Selected text:
Align your reads to a reference genome

Align your reads to a reference genome

Reference genome index

You'll need a reference genome index to align your reads in FASTQ files. There are prebuilt indexes on the ABI server at the following directory:

/mnt/db/genomes

If you don't find the genome of your interest, you can build the index yourself, by following the steps in the following page [TOWIKI].

Choosing the alignment program

There are several programs designed for the job. The choice depends on your task. A general rule of thumb:

If you have WGS or WES data, use bwa mem. It is accurate for SNP and INDEL calling.
If you Short reads or ChIP-seq, use Bowtie2. You can also use it if you prefer the alignment to be faster, but at the expense of accuracy in variant calling.
For RNA-seq, use STAR, as it is splicing-aware.

Example script for bwa-mem and paired-end reads

Daughter script

align() {
    local fastq_1="$1"

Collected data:
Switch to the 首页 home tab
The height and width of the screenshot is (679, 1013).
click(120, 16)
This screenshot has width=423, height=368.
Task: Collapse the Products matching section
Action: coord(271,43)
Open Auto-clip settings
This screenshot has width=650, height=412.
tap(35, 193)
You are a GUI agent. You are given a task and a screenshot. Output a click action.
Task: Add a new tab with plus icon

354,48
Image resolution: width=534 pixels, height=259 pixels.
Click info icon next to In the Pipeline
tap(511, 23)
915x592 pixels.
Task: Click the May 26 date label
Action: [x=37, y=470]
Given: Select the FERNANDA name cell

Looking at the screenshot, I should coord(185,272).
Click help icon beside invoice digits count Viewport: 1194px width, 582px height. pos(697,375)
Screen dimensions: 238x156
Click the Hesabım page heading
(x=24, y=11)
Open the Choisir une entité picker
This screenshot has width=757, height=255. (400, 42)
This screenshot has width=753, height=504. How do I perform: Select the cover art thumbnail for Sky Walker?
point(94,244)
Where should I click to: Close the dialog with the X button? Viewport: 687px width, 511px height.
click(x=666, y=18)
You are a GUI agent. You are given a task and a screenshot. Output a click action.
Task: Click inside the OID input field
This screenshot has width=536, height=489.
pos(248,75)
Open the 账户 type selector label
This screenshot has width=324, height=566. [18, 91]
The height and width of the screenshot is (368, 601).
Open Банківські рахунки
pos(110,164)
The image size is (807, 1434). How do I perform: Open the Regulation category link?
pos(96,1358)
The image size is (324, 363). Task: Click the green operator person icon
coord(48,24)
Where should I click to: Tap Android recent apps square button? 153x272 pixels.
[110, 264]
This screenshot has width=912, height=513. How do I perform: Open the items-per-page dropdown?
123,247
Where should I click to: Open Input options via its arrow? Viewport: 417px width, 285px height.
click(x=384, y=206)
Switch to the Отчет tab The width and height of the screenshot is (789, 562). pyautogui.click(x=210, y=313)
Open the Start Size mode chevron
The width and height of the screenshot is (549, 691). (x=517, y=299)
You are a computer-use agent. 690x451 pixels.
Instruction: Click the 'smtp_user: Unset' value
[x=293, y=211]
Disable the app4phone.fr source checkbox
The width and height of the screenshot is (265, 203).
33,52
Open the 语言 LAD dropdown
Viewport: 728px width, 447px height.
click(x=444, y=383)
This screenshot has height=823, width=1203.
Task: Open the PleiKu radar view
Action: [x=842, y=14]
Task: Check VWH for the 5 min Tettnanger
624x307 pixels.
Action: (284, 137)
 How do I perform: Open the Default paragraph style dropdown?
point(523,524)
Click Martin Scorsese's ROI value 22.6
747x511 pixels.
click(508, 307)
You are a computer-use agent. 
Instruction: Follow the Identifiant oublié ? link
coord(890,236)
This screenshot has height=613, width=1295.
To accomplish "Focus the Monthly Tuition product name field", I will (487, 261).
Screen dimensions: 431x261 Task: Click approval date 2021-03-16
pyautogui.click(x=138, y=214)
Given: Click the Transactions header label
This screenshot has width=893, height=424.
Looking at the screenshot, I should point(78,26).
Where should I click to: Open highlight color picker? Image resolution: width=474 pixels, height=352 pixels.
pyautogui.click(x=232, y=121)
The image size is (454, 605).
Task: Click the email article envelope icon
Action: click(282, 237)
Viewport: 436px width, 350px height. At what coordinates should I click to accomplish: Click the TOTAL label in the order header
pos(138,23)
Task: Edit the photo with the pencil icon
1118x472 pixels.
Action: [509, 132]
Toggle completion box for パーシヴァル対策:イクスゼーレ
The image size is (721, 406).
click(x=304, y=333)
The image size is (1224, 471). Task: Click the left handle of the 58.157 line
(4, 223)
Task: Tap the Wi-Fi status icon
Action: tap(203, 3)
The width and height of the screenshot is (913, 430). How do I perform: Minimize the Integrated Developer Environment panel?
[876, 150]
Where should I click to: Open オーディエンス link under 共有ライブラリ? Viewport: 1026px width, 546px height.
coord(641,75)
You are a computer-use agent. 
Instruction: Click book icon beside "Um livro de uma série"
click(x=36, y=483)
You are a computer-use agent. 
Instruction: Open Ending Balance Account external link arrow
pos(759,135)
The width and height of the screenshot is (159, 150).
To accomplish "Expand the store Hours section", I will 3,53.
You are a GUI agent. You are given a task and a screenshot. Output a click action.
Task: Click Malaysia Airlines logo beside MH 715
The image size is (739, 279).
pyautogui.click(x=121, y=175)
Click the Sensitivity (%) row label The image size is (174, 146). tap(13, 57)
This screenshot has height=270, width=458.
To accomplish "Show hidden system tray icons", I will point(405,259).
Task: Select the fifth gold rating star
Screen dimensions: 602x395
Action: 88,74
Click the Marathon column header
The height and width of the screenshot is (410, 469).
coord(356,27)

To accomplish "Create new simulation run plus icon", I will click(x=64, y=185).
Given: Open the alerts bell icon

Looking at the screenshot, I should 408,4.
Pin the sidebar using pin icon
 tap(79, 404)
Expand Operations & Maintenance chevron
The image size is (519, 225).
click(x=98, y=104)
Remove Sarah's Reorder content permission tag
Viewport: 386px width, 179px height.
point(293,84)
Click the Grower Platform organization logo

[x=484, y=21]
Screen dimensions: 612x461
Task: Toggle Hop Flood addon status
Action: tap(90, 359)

Action item A: Please say whether each statement agrees with the alignment guide, answering yes or no and quoting the guide's deciding words. (i) Prebuilt indexes are kept on the ABI server in /mnt/db/genomes. (ii) Bowtie2 is the recommended program for RNA-seq. (iii) bwa mem is accurate for SNP and INDEL calling.
Action item B:
Answer these questions from the alignment guide.
(i) What is needed to align reads in FASTQ files?
(ii) What does the choice of alignment program depend on?
(iii) What is the cost of using Bowtie2 for faster alignment?
Action item C: Extract the passage of the alignment guide from "You'll need a" to "and INDEL calling.".
The collected data is separate material and is not part of the alignment guide.

Answer box A:
(i) Yes: "There are prebuilt indexes on the ABI server at the following directory:" and "/mnt/db/genomes"
(ii) No: "For RNA-seq, use STAR, as it is splicing-aware."
(iii) Yes: "It is accurate for SNP and INDEL calling."

Answer box B:
(i) A reference genome index.
(ii) Your task.
(iii) Accuracy in variant calling.

Answer box C:
You'll need a reference genome index to align your reads in FASTQ files. There are prebuilt indexes on the ABI server at the following directory:

/mnt/db/genomes

If you don't find the genome of your interest, you can build the index yourself, by following the steps in the following page [TOWIKI].

Choosing the alignment program

There are several programs designed for the job. The choice depends on your task. A general rule of thumb:

If you have WGS or WES data, use bwa mem. It is accurate for SNP and INDEL calling.